# EXERCISE OBJECTIVE:
In the records below, begin at the line containing "Кулоны (27, 265)" and end at the line containing "Ручки роллер (42, 204)"; quote every line in that span exactly, including both boundary lines, and no others.

# RECORDS FOR THE EXERCISE:
'''
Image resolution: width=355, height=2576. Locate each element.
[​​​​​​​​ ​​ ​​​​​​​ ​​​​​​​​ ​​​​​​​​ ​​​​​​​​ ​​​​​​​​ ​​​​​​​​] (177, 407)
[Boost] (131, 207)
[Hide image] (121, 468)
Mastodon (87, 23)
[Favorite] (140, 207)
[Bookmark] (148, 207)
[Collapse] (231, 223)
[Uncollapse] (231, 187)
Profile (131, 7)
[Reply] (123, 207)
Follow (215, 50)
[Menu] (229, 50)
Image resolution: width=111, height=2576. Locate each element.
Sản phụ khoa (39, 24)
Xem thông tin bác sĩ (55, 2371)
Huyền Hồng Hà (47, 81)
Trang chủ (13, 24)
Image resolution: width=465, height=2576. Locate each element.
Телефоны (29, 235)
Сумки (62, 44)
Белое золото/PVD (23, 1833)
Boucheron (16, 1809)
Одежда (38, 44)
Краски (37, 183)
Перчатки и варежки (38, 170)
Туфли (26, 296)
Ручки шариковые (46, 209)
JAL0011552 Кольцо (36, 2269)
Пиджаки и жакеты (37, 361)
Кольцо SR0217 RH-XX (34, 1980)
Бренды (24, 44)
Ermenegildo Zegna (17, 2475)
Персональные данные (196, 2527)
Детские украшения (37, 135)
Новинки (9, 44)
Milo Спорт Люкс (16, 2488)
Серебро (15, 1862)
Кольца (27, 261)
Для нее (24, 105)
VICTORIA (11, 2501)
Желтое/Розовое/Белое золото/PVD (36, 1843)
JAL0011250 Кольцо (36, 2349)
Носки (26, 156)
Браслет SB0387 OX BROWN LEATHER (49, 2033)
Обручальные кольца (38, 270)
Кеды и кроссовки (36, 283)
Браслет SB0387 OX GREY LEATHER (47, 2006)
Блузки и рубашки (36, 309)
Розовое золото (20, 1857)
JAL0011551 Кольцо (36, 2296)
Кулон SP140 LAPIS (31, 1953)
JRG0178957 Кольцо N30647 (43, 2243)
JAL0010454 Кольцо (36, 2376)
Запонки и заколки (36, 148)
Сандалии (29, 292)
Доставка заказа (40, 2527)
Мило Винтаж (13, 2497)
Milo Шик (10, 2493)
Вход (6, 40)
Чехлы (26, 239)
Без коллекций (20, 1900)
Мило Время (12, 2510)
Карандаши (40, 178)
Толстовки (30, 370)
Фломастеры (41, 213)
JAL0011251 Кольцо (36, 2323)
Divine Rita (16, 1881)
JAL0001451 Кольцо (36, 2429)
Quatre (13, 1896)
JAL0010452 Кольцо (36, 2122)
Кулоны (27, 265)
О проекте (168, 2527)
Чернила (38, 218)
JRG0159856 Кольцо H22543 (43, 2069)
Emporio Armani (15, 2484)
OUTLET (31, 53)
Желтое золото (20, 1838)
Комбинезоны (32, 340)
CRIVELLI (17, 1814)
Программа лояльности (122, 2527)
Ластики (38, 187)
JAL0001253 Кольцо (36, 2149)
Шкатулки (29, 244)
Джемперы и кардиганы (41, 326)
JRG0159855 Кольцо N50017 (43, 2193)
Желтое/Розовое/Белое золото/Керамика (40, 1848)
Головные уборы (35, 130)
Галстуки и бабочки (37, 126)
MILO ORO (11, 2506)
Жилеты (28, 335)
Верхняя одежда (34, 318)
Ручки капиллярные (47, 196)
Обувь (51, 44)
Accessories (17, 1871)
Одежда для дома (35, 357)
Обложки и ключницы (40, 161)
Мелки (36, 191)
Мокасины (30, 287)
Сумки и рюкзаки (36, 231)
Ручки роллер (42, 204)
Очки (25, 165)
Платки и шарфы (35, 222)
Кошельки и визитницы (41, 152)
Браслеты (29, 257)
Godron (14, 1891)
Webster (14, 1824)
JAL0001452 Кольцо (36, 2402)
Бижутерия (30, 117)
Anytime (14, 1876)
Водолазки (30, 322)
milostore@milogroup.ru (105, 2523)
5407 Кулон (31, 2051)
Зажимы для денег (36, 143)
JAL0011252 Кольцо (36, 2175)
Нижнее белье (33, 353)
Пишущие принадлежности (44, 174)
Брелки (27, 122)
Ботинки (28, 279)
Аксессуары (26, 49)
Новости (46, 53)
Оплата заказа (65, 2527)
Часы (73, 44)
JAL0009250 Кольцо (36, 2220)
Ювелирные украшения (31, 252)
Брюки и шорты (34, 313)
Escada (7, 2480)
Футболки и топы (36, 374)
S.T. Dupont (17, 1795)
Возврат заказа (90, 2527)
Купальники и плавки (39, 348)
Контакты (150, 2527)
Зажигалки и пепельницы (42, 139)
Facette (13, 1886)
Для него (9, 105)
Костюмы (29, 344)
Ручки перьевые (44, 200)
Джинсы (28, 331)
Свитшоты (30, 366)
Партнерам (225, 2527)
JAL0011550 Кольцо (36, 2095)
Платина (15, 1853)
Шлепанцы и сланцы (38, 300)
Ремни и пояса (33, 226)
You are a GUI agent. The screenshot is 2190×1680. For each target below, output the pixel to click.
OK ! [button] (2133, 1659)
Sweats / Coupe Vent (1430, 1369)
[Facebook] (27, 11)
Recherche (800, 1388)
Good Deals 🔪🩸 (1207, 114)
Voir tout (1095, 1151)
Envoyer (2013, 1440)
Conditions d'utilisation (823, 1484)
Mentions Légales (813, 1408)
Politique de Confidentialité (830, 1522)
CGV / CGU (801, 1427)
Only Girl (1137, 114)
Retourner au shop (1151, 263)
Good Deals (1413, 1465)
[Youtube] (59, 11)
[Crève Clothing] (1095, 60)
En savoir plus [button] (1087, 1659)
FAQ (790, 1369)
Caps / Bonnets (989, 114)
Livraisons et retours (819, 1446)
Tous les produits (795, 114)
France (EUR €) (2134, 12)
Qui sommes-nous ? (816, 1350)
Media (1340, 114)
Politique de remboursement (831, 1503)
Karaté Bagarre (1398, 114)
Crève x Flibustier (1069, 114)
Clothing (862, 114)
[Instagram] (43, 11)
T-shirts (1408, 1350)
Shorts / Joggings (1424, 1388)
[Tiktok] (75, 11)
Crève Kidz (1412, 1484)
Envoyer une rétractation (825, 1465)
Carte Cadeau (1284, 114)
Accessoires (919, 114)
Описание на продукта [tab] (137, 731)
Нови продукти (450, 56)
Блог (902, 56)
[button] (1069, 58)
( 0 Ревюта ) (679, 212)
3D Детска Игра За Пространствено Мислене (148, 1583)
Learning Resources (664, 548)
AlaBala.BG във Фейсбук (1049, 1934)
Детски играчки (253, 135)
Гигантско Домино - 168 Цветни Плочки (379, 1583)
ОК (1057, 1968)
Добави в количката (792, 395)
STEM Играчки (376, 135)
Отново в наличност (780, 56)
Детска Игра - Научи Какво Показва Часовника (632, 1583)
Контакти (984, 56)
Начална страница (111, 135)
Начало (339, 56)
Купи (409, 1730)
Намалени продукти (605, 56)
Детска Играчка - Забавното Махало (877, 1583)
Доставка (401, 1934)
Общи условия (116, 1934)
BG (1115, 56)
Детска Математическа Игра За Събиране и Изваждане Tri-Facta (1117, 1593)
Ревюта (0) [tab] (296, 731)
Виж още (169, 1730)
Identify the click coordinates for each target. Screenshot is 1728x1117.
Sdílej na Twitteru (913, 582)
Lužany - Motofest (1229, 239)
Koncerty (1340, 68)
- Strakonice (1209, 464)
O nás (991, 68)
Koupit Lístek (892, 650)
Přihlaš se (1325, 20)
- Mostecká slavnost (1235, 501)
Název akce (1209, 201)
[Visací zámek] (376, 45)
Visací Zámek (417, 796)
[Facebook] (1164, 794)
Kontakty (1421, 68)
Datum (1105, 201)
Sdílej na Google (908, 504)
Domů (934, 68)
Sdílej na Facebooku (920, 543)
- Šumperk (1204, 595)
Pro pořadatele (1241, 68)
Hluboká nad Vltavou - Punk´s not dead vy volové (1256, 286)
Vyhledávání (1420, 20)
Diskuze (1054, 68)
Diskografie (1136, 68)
'''
# EXERCISE SOLUTION:
Кулоны (27, 265)
О проекте (168, 2527)
Чернила (38, 218)
JRG0159856 Кольцо H22543 (43, 2069)
Emporio Armani (15, 2484)
OUTLET (31, 53)
Желтое золото (20, 1838)
Комбинезоны (32, 340)
CRIVELLI (17, 1814)
Программа лояльности (122, 2527)
Ластики (38, 187)
JAL0001253 Кольцо (36, 2149)
Шкатулки (29, 244)
Джемперы и кардиганы (41, 326)
JRG0159855 Кольцо N50017 (43, 2193)
Желтое/Розовое/Белое золото/Керамика (40, 1848)
Головные уборы (35, 130)
Галстуки и бабочки (37, 126)
MILO ORO (11, 2506)
Жилеты (28, 335)
Верхняя одежда (34, 318)
Ручки капиллярные (47, 196)
Обувь (51, 44)
Accessories (17, 1871)
Одежда для дома (35, 357)
Обложки и ключницы (40, 161)
Мелки (36, 191)
Мокасины (30, 287)
Сумки и рюкзаки (36, 231)
Ручки роллер (42, 204)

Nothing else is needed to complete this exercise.